Selamlar. Başlamadan önce bir önceki bölüme yine yazar ağzından kısa bir sahne ekledim. Dönüp onu okuyup öyle devam etmenizi tavsiye ediyorum. Keyifli okumalar

Duncan Laurence - Arcade

Billie Eilish - Everything I Wanted

Yaşlı Amca - Ve Ben

🌺

Üç gün, bir saat, on iki dakika, elli bir saniye geçmişti gözleri kapandığından beri.

Doğuş Çekici tam o zaman diliminde asla yanında ayrılmamıştı. Bazı hastalarını ona zaman ayırmak için farklı doktorlara yönlendirmiş, yine de ona zaman ayırmıştı. Üç gündür hastanede, yoğun bakımda, onun başındaydı.

Arada başında uyukluyordu ama bu uyuklamalarda sadece bir iki saat sürüyordu. O bir saatlik uykularını süsleyen de bir adet Manolya'ydı. Üç gündür nadir uykularında ki rüyalarından çıkmayan kadın.

Üç gün sonra ilk kez anahtarını kapısının deliğine sokmuştu. Her dairenin beyaz kapısına inat gibi siyah renk olan kapısını aralayarak yorgun adımını içeri attı. Kapının arkasından kapanmasının sesi yankılandı ıssız evin içinde.

Kendine gelerek ihtiyaçlarını gidermek için evine gelmişti. Duş alıp, düzgünce üzerini değiştirmesi lazımdı. Boğazından geçer miydi bilmiyordum ama sağlığı için de bir şeyler atıştırması, öğününü yemesi lazımdı.

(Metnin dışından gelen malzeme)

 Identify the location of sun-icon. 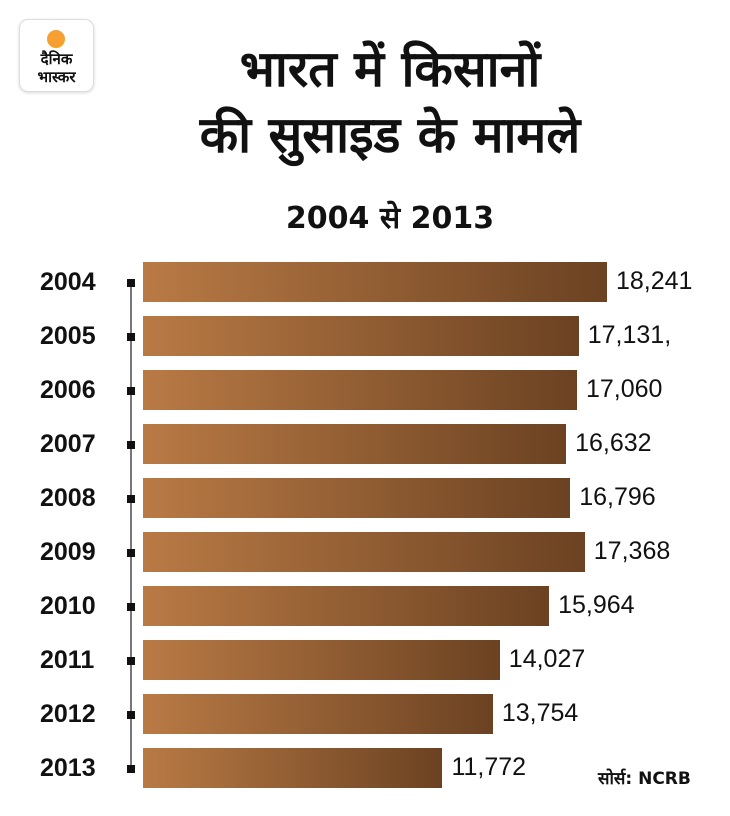
(56, 39).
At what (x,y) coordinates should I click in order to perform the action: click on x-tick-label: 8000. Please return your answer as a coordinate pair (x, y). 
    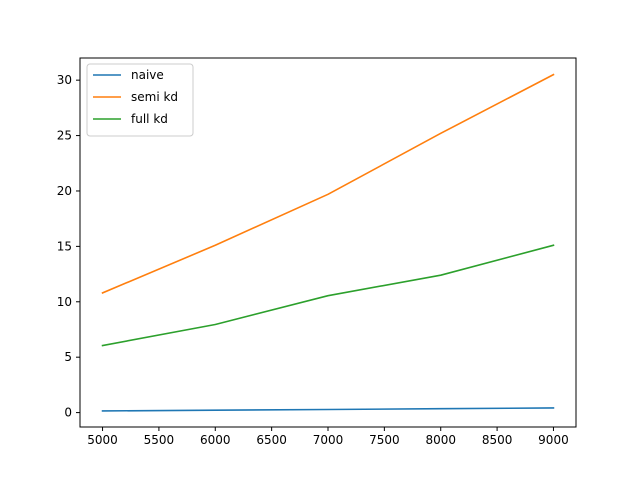
    Looking at the image, I should click on (440, 440).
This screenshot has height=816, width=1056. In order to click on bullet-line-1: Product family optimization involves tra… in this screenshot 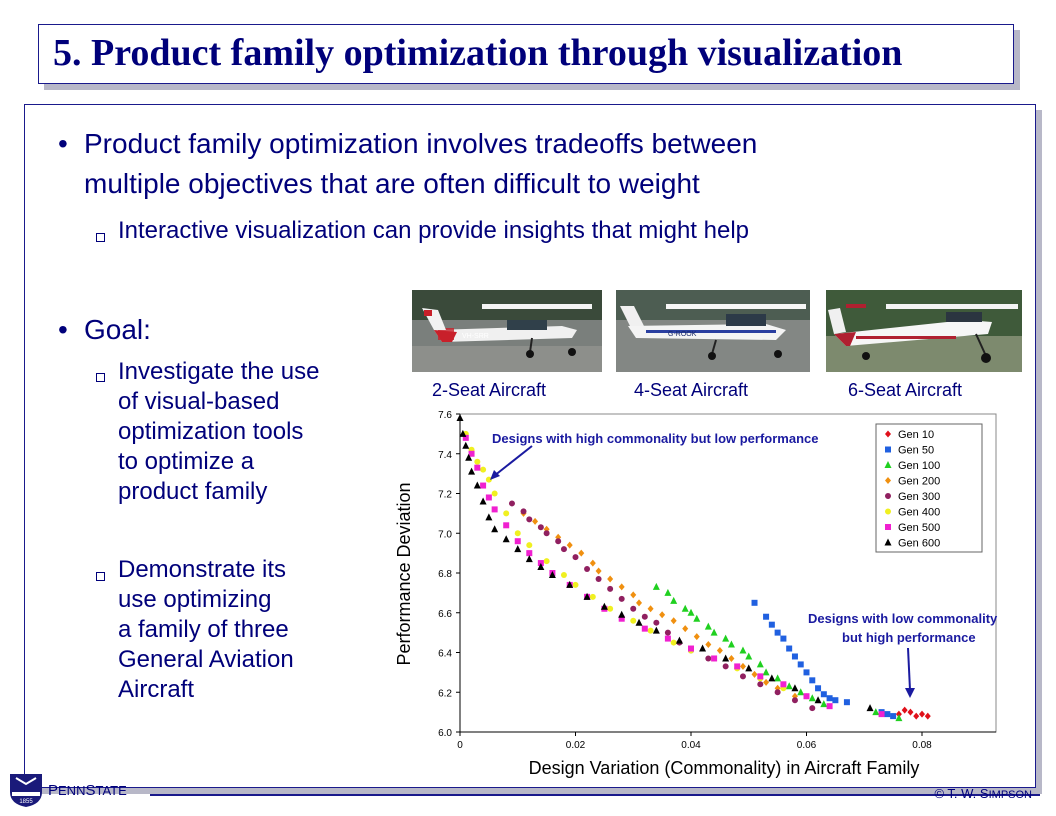, I will do `click(421, 144)`.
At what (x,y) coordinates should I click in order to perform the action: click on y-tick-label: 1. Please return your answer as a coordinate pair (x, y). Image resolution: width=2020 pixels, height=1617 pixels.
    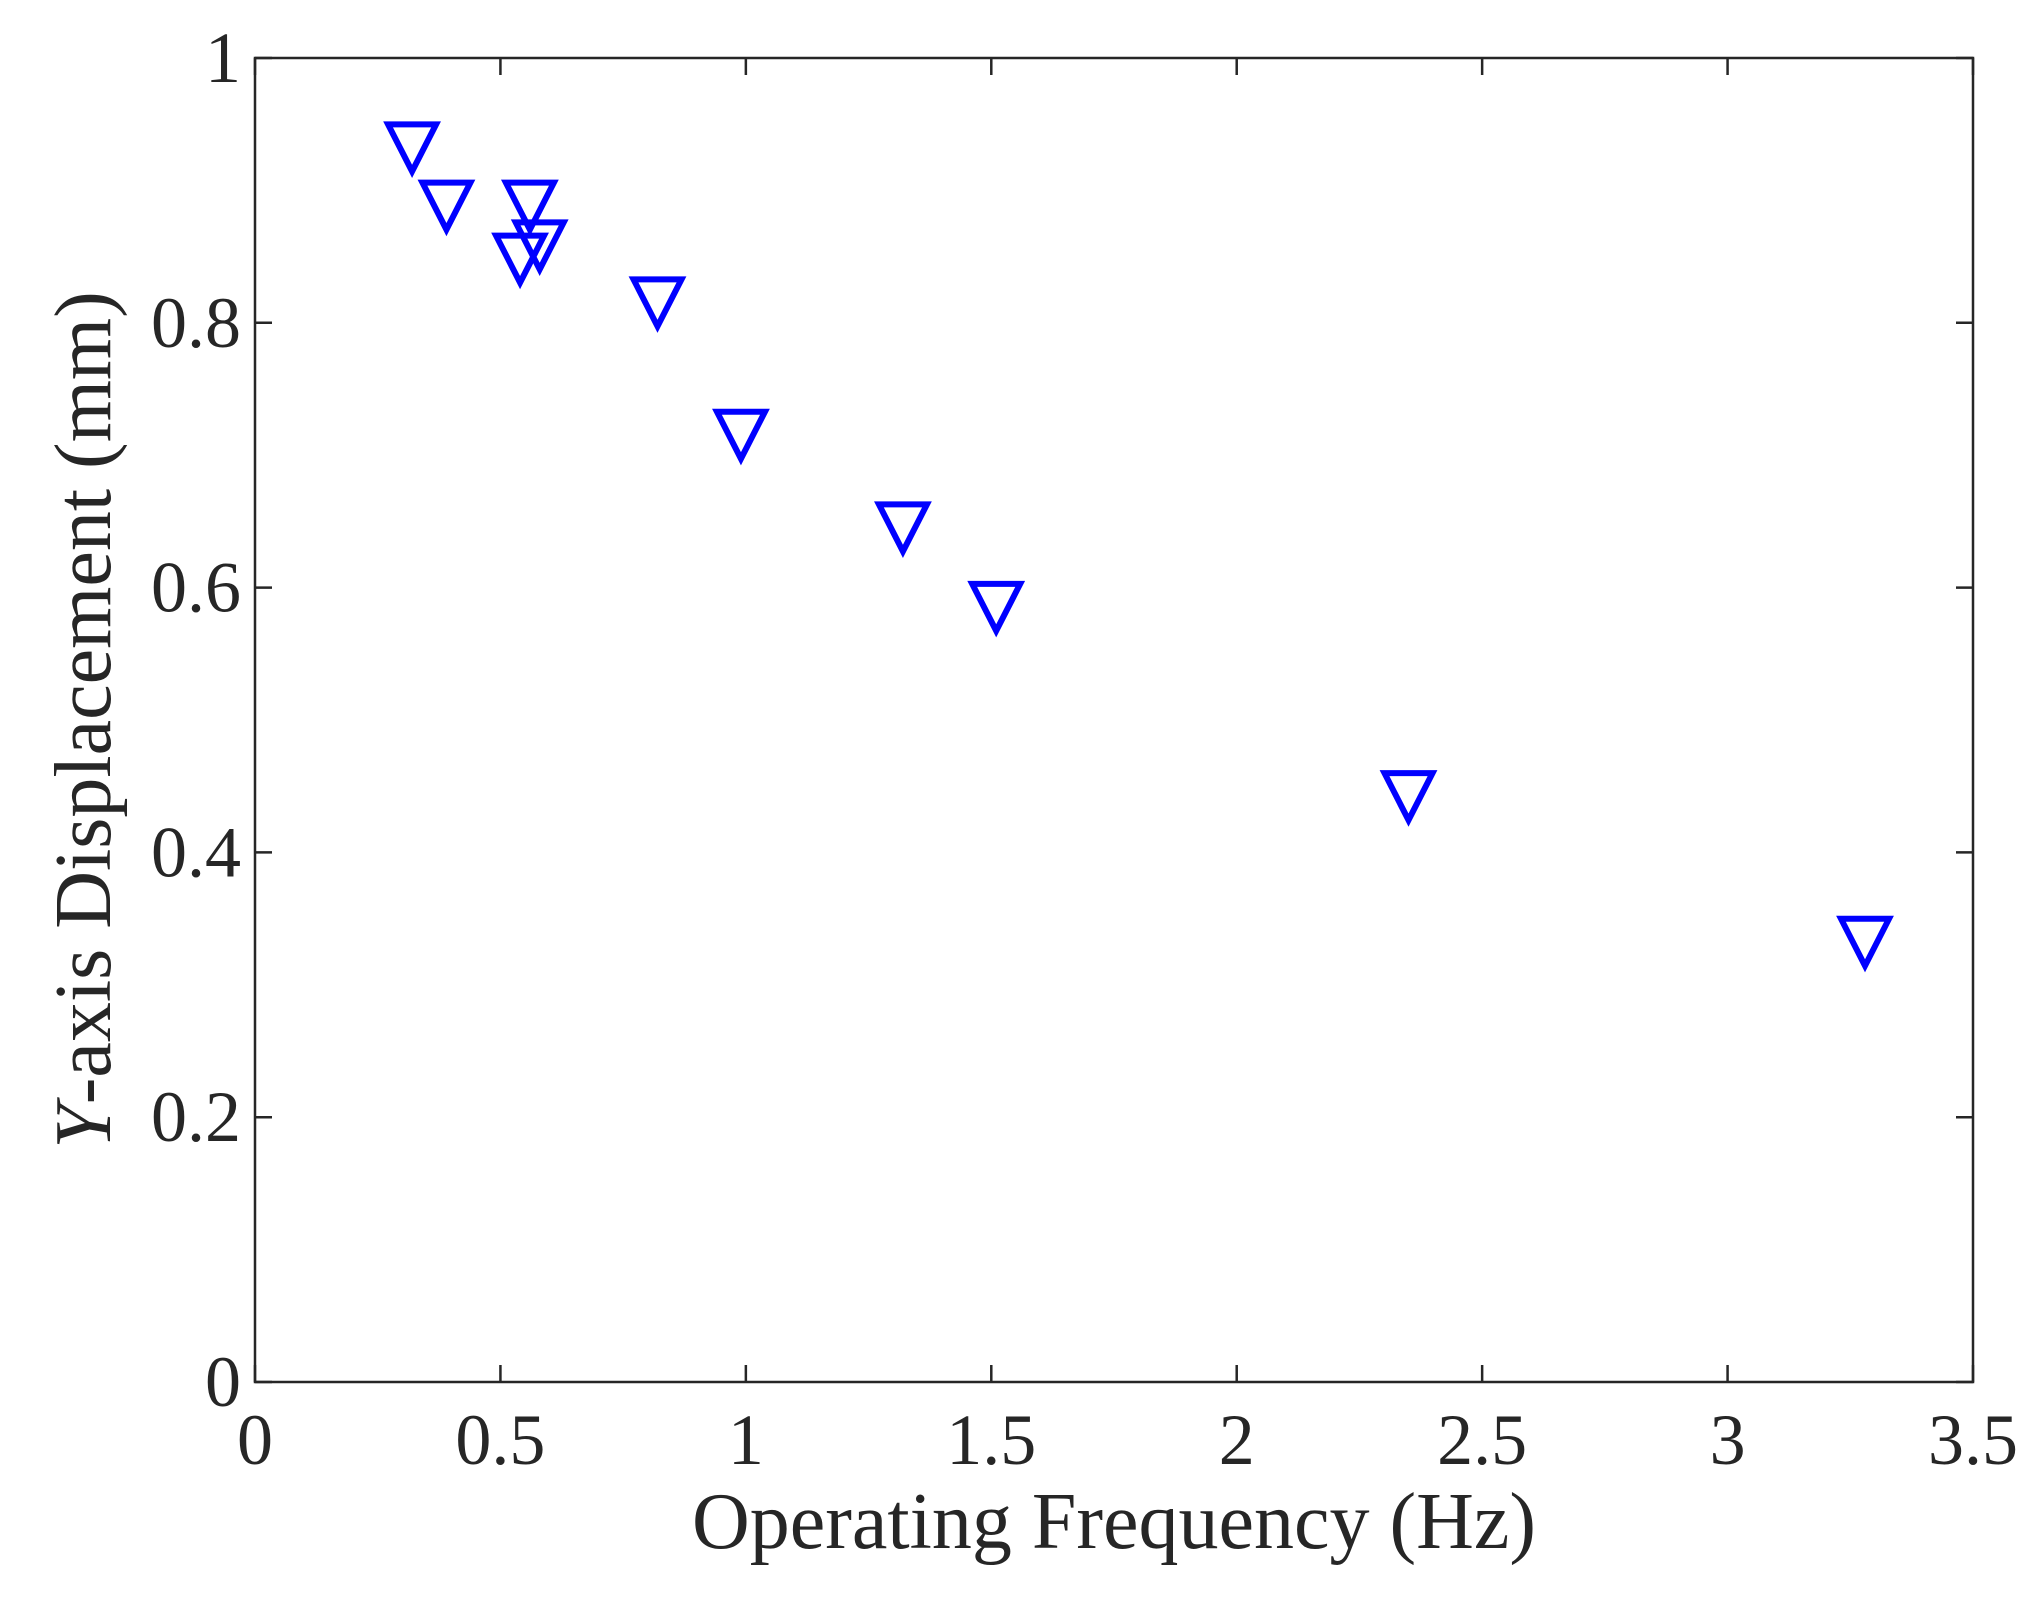
    Looking at the image, I should click on (223, 58).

Yorgun adımlarını salonuna doğru attı. Erik yoktu. Eğer olsaydı şuan kapı ucundan kimin geldiğine bakmış, bunun babası olduğunu görünce hemen ayak ucuna kadar gelmiş olurdu. O şuan teyzesindeydi, Kar'la beraber.

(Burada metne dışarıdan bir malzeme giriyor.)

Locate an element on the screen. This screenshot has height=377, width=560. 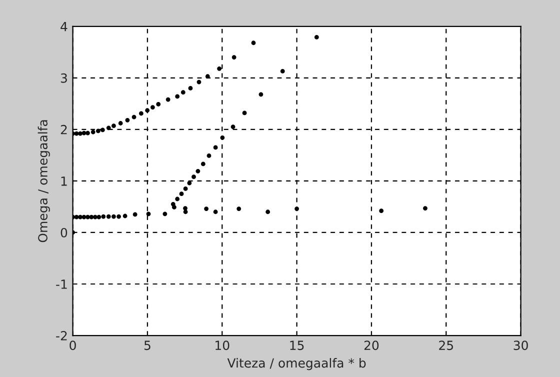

Teyzesi Manolya'ya olanı, köpekleri emanet etmek istediği an öğrenmişti ve gerçekten üzülmüştü. Gelmek istemişti ama Doğuş ona zaten bilinçsiz bir şekilde yoğun bakımda olduğu haberini vermişti.

Üç gündür yoğun bakımda ha bire onu görmeye gelenler oluyordu. Esma resmen saat başı, Bayar hastaneye geldiğinde ve gideceği zamanlar, Gümüş'ü üç gün içerisinde sadece iki kere görmüştü, Burak'ın yanında otururken saçlarına dokunmaya çalıştığını anladığı an ziyareti sonlandırmıştı. Volkan'ın onun yanındaki varlığı bile onu rahatsız ettiği için dakika tutmuştu.

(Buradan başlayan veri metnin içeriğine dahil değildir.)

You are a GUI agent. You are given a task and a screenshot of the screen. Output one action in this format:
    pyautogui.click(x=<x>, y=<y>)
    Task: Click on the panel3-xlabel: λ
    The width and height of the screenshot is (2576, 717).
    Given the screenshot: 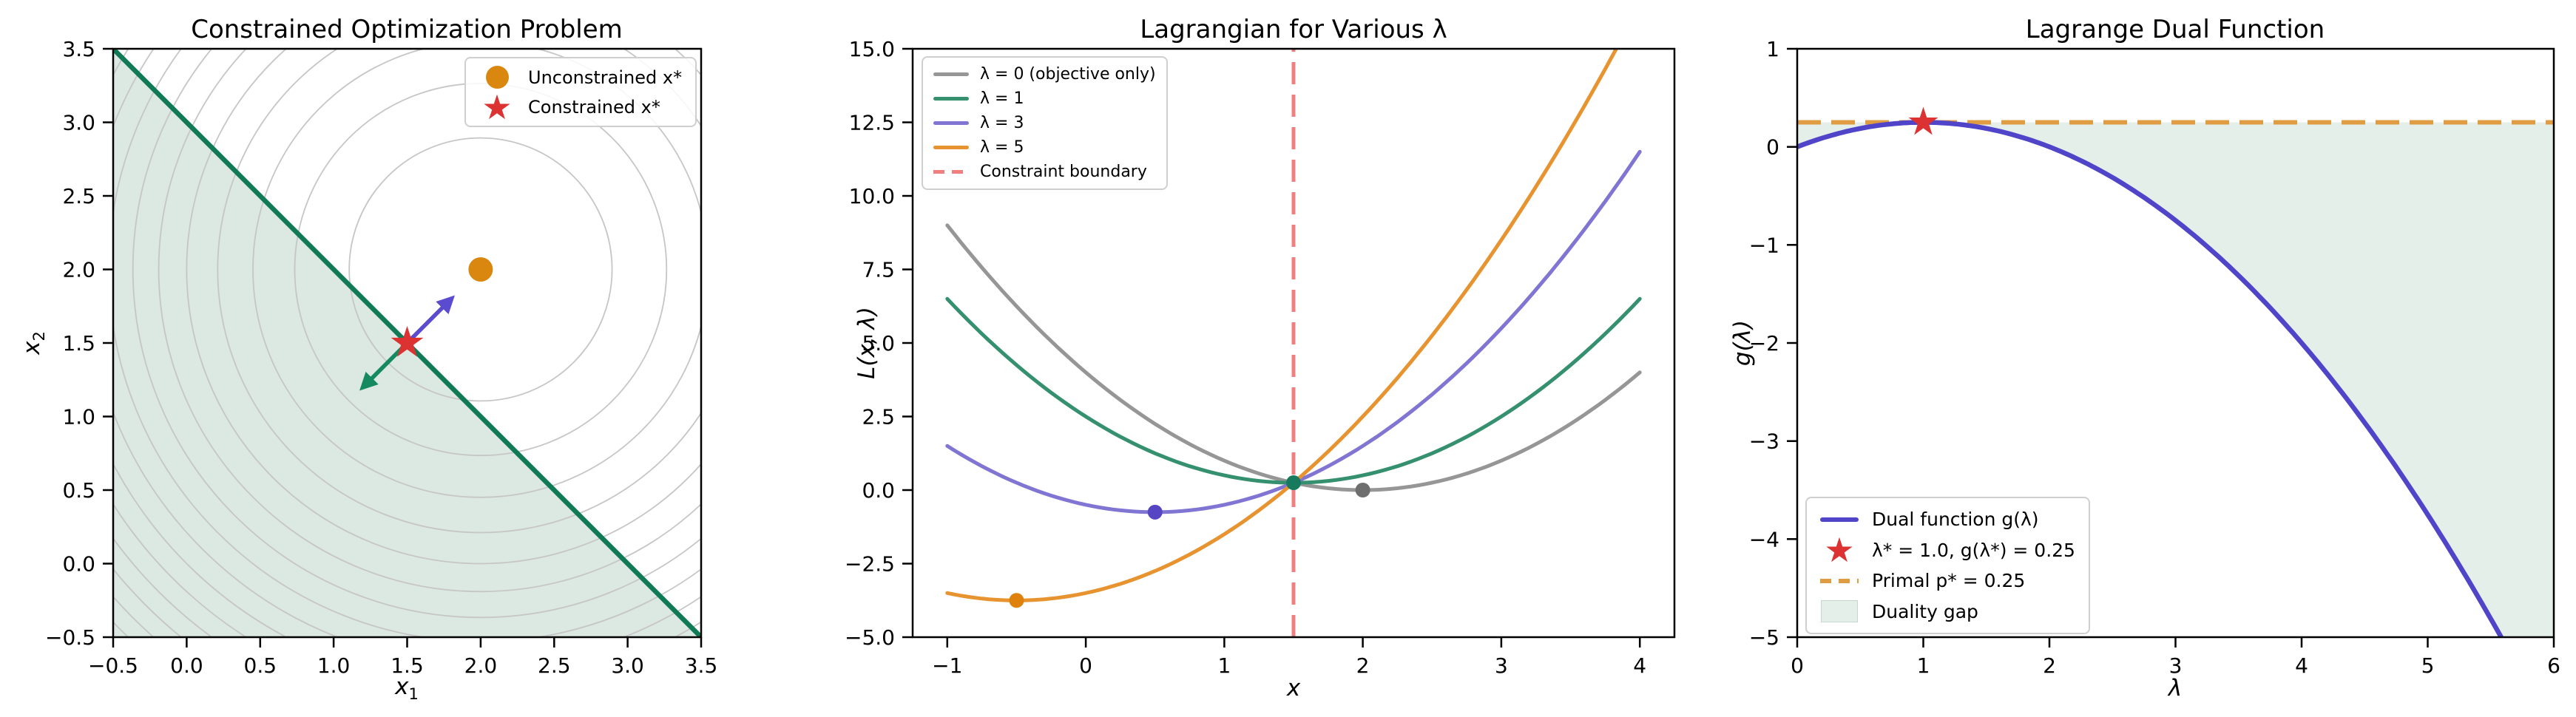 What is the action you would take?
    pyautogui.click(x=2175, y=688)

Çiçeğini kimseyle paylaşamıyordu.

Salondaki L koltuğun köşesine yavaşça kendini bıraktı. Sahi L koltukta onunla ne kadarda güzel anıları vardı. Doğum gününü kutladıkları zaman onun uyuya kalması ve Doğuş'un onu, uykusu gelen kadar gözlerini ayırmadan, başka bir şeyle odaklanmadan izlemesi. Onun Doğuş'a kırgın olduğu zamanlar mecburiyetten gelmişken yine uyuyakalması ve bu sefer sırf onu bir daha öyle izleyemeyeceği korkusuyla sabaha kadar sıkılmadan izlemesi.

Doğuş'un aklına o anlar istemsizce dolaşırken ellerini yüzüne çıkardı ve usulca yüzünü ovuşturdu. Kendine gelmek ister gibi beş saniye boyunca yüzünü ovuşturdu. Farklı yerlerde, farklı bedenlerde olabilirlerdi ama Doğuş'un kalbi onunla beraber atıyordu.

Ellerini usulca yüzünden çekti. Ruhsuz bakışları kalktı ve kararan havayla beraber karanlıklaşmış ama etrafı görebildiği salonunun içinde dolandı. Neden her bir köşede onunla özel bir anısı vardı ki?

Gözlerini birkaç kere kırpıştırdıktan sonra bakışları direkt masayı buldu. Masanın üstündeki eskiz defteri çarptı gözlerine. Şuan içinde o kadar çizim isteği olmasa da yapacak başka bir şeyi yoktu. Kafasını onu bırakmadan bir şekilde dağıtma yöntemi olabilirdi.